• [TASK DETAILS]
Return all lines from the listing below in which the string "agent" occurs.

• [GIVEN RECORDS]

_____

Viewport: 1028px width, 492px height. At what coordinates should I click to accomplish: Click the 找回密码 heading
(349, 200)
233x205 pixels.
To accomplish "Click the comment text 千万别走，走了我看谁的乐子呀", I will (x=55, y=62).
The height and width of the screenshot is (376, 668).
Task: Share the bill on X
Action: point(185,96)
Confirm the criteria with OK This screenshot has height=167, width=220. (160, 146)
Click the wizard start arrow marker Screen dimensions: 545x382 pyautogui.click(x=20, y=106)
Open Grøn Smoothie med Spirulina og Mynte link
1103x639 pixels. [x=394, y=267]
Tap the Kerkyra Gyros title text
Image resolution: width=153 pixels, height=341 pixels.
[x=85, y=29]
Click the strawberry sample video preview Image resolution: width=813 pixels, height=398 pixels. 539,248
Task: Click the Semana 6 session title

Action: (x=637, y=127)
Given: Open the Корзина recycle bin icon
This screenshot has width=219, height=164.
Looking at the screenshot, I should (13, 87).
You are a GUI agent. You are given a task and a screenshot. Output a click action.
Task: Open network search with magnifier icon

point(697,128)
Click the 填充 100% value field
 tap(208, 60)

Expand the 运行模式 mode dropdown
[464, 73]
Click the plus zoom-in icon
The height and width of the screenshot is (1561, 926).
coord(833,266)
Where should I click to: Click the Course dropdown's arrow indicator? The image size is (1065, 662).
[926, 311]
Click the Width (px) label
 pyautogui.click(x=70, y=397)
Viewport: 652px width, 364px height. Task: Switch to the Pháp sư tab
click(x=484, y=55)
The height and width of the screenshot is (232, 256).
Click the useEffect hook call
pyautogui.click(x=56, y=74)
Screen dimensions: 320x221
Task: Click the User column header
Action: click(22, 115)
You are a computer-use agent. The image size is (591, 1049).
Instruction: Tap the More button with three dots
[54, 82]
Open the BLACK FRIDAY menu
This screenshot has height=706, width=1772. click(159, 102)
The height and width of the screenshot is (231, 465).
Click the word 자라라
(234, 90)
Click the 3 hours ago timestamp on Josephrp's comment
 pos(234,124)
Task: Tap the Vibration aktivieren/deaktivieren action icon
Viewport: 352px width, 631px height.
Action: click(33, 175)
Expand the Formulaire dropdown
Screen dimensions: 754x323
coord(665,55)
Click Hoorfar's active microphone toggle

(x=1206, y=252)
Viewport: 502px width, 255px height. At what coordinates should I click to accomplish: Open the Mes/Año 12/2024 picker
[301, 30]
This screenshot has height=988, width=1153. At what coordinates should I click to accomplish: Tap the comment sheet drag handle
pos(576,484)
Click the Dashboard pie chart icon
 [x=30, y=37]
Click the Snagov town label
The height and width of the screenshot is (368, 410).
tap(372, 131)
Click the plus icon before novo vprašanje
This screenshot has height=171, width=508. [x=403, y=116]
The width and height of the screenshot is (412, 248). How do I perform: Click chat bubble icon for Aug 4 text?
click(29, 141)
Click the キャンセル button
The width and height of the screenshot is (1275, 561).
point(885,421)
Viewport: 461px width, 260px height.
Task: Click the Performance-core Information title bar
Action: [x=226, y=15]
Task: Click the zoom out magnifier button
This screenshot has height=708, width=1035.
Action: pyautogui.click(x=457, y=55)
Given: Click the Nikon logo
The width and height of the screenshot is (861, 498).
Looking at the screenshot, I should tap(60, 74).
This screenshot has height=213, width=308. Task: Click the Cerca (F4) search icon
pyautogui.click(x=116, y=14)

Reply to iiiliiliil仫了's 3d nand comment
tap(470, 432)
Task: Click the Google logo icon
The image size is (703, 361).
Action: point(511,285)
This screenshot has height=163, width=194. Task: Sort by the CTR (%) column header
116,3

_____

• [TASK ANSWER]
You are a GUI agent. You are given a task and a screenshot. Output a click action.
You are a computer-use agent. The image size is (591, 1049).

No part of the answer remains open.